Au bout de ce qui aurait pu sembler une éternité, Zelin laissa retomber ses mains. Il joua un instant avec ses muscles, faisant bouger ses épaules, vérifiant de cette façon, que la blessure avait bien disparu. Une fois cela fait, il se pencha sur le cadavre de l'homme. Il le prit par les pieds et le traîna sur quelques mètres, le poussant contre un mur et le recouvrant de détritus qui s'amoncelaient par-là. Puis, un geste dans l'air et quelques paroles inaudibles plus tard et le cadavre avait disparu aux yeux du monde. Seuls les rats pourraient satisfaire leur faim.
Zelin s'en alla, ne laissant derrière lui que l'odeur forte du sang ainsi que quelques traces écarlates qui s'effaceront avec la prochaine pluie. Sur sa veste, une fine ligne rouge et sur son visage, un pli de tristesse pour la mort donnée, seules preuves du combat qui avait eu lieu. Il rejoignit les rues principales, se frayant un chemin entre les passants, évitant habilement les uns et les autres, se dirigeant vers le bastion de la dernière sortie. Il frôla les murs, se confondit avec les ombres immobiles, se baissa pour franchir la barrière de sécurité qui entourait le bâtiment et observa avec intérêt la ronde des gardes.
Quatre gardiens du bastion. Quatre otages ? Quatre victimes ? Zelin réfléchissait à un plan d'urgence, un plan avec des failles mais un plan qui lui permettrait de trouver le dénommé Vautour et qui sait, peut-être de retrouver Zoa.
Il allait pour s'approcher du premier garde, lorsqu'il la perçut. La tension dans l'air. La force intense. La puissance brute. Sarna.
Il se passait quelque chose chez lui.
Il hésita.
Une fraction de seconde.
Sarna. Au détriment de Zoa. Elle était plus importante que sa fille. Plus importante que sa vie. Le choix était fait. Il rebroussa chemin pour rejoindre sa maison au pas de course.
Il arriva dans sa ruelle et la maison apparut à ses yeux, entourée d'un halo doré qui pulsait doucement. L'aveugle resta un instant stupéfait devant la vision qui s'offrait à lui.
- C'est incroyable !
Il pénétra chez lui et tomba nez à nez avec un Moscan légèrement paniqué.
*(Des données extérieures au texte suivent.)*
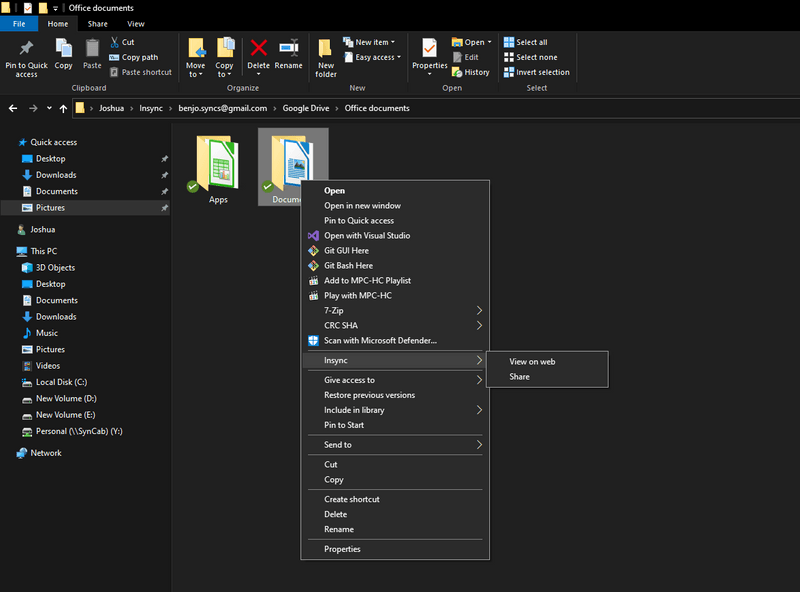Pin current folder to Quick access via ribbon
Image resolution: width=800 pixels, height=592 pixels.
click(x=25, y=57)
Qui lui jeta un regard interrogateur après avoir vu le sang sur sa veste.
- Zelin ! Enfin ! Je te cherchais partout. C'est Sarna ! Elle...brille. Comme quand je l'ai trouvée. Que t'est-il arrivé ?
- Laisse-moi passer Moscan ! Il faut la réveiller. Elle risque d'attirer du monde ici.
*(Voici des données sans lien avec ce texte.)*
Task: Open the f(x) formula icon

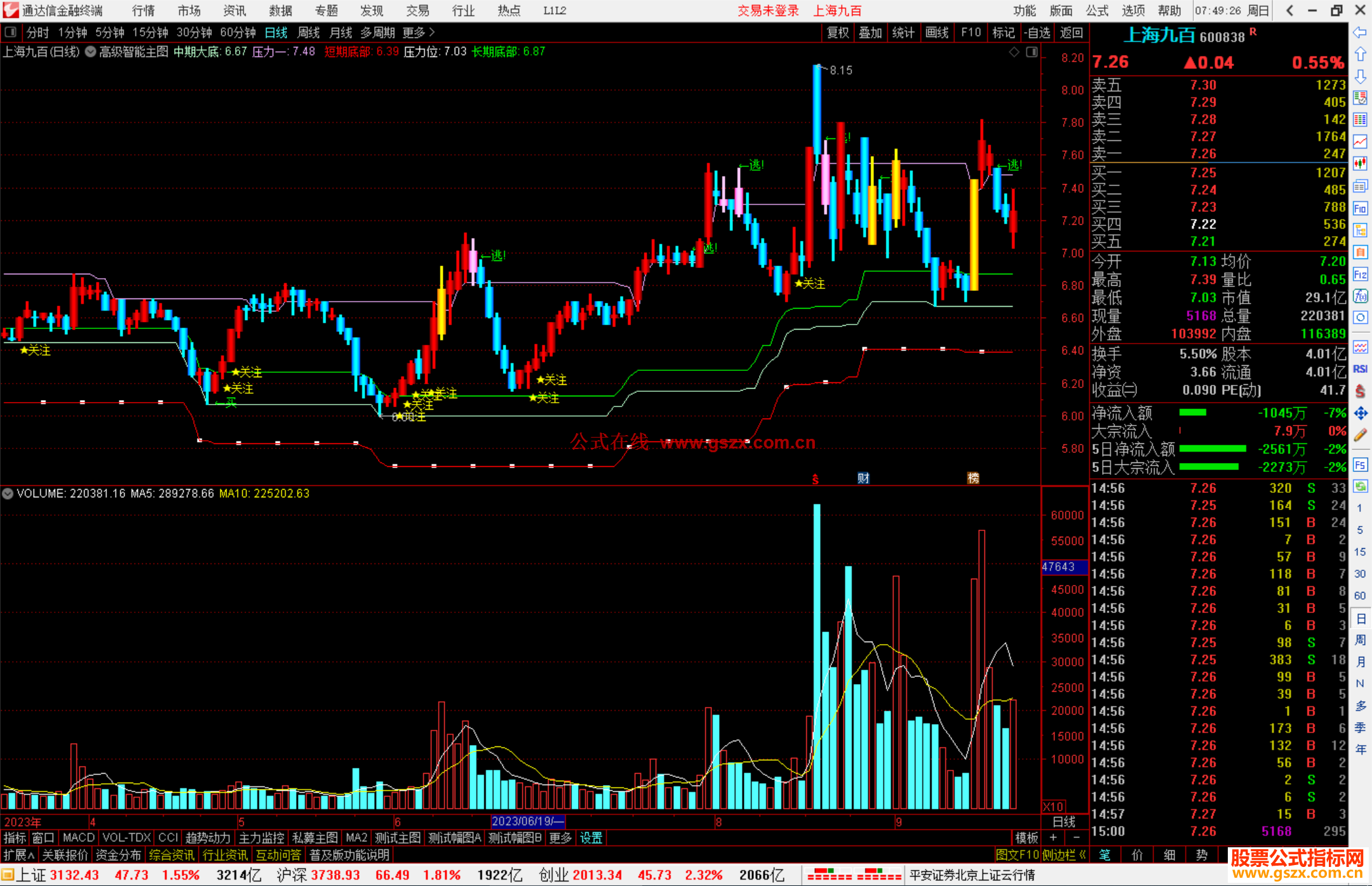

Zelin entraîna Moscan derrière lui et courut jusqu'à la chambre où dormait la jeune fille. La porte était déjà ouverte et rien ne laissait présager le spectacle qui se déroulait dans la pièce.
Sarna flottait dans les airs, comme quelques jours plus tôt dans la grotte. Autour d'elle, une multitude d'étincelles dorées ondoyaient gracieusement. Les cheveux bruns de la jeune fille tombaient en cascade jusqu'au sol. Sa respiration était calme, régulière. Ses yeux bougeaient derrière ses paupières closes. Un infime tressaillement venait parfois troubler son étrange quiétude.
Zelin s'approcha doucement, émerveillé par ce qu'il apercevait en dépit de sa cécité: des milliers d'étoiles dans l'obscurité. Des constellations entières entourant le centre de l'univers. Des galaxies d'or flottant devant lui. Et il lui suffisait de tendre la main pour toucher la Création. La Gardienne.
Sarna Feydone. La Gardienne des Pouvoirs Sacrés. Héritière Oubliée.